Reflection
Remarks#
The reflect
docs are a great reference. In general computer programming, reflection is ability of a program to examine the structure and behavior of itself at runtime
.
Based on its strict static type
system Go lang has some rules (laws of reflection)
Basic reflect.Value Usage
import "reflect"
value := reflect.ValueOf(4)
// Interface returns an interface{}-typed value, which can be type-asserted
value.Interface().(int) // 4
// Type gets the reflect.Type, which contains runtime type information about
// this value
value.Type().Name() // int
value.SetInt(5) // panics -- non-pointer/slice/array types are not addressable
x := 4
reflect.ValueOf(&x).Elem().SetInt(5) // works
Structs
import "reflect"
type S struct {
A int
b string
}
func (s *S) String() { return s.b }
s := &S{
A: 5,
b: "example",
}
indirect := reflect.ValueOf(s) // effectively a pointer to an S
value := indirect.Elem() // this is addressable, since we've derefed a pointer
value.FieldByName("A").Interface() // 5
value.Field(2).Interface() // "example"
value.NumMethod() // 0, since String takes a pointer receiver
indirect.NumMethod() // 1
indirect.Method(0).Call([]reflect.Value{}) // "example"

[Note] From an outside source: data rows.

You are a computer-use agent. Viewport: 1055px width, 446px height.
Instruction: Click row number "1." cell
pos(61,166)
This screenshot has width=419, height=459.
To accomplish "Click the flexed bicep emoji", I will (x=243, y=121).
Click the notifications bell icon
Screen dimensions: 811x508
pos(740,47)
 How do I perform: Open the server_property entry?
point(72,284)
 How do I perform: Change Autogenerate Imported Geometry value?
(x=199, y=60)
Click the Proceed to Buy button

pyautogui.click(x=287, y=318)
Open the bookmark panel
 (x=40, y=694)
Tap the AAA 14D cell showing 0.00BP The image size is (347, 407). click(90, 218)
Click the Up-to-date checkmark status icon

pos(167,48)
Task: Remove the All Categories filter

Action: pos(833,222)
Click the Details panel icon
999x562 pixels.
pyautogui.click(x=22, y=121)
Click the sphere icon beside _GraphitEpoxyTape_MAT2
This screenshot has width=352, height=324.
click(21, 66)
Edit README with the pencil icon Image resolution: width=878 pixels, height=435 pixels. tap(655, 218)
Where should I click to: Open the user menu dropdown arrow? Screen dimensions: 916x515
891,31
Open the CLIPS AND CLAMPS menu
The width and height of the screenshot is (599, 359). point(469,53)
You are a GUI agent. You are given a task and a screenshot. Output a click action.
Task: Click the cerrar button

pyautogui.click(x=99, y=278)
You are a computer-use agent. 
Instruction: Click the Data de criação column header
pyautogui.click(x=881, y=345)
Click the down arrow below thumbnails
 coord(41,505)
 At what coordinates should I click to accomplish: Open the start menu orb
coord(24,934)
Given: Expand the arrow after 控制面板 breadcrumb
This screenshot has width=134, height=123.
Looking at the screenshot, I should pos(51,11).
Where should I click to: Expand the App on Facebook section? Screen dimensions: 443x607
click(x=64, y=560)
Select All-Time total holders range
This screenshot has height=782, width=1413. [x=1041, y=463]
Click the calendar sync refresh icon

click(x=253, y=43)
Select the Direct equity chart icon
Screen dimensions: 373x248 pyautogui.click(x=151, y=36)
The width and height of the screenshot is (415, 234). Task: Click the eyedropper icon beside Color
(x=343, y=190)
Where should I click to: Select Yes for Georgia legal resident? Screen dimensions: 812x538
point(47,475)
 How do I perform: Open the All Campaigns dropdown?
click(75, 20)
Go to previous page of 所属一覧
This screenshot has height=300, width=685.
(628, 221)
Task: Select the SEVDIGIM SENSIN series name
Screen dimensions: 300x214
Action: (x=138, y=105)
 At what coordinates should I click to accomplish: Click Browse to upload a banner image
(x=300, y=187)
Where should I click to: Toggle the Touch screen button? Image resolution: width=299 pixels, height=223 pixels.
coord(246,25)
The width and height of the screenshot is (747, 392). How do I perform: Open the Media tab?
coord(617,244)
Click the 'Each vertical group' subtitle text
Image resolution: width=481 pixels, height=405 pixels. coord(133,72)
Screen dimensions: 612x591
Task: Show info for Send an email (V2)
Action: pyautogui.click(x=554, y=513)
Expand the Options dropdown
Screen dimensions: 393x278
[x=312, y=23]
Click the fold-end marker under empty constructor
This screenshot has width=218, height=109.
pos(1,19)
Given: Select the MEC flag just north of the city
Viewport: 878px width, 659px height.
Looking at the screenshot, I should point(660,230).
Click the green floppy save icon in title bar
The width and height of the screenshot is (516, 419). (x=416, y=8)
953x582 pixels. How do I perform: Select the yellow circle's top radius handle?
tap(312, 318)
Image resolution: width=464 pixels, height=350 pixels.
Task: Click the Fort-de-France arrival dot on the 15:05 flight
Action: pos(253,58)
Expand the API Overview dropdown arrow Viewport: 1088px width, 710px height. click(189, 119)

indirect.MethodByName("String").Call([]reflect.Value{}) // "example"
Slices
import "reflect"
s := []int{1, 2, 3}
value := reflect.ValueOf(s)
value.Len() // 3
value.Index(0).Interface() // 1
value.Type().Kind() // reflect.Slice
value.Type().Elem().Name() // int
value.Index(1).CanAddr() // true -- slice elements are addressable
value.Index(1).CanSet() // true -- and settable
value.Index(1).Set(5)
typ := reflect.SliceOf(reflect.TypeOf("example"))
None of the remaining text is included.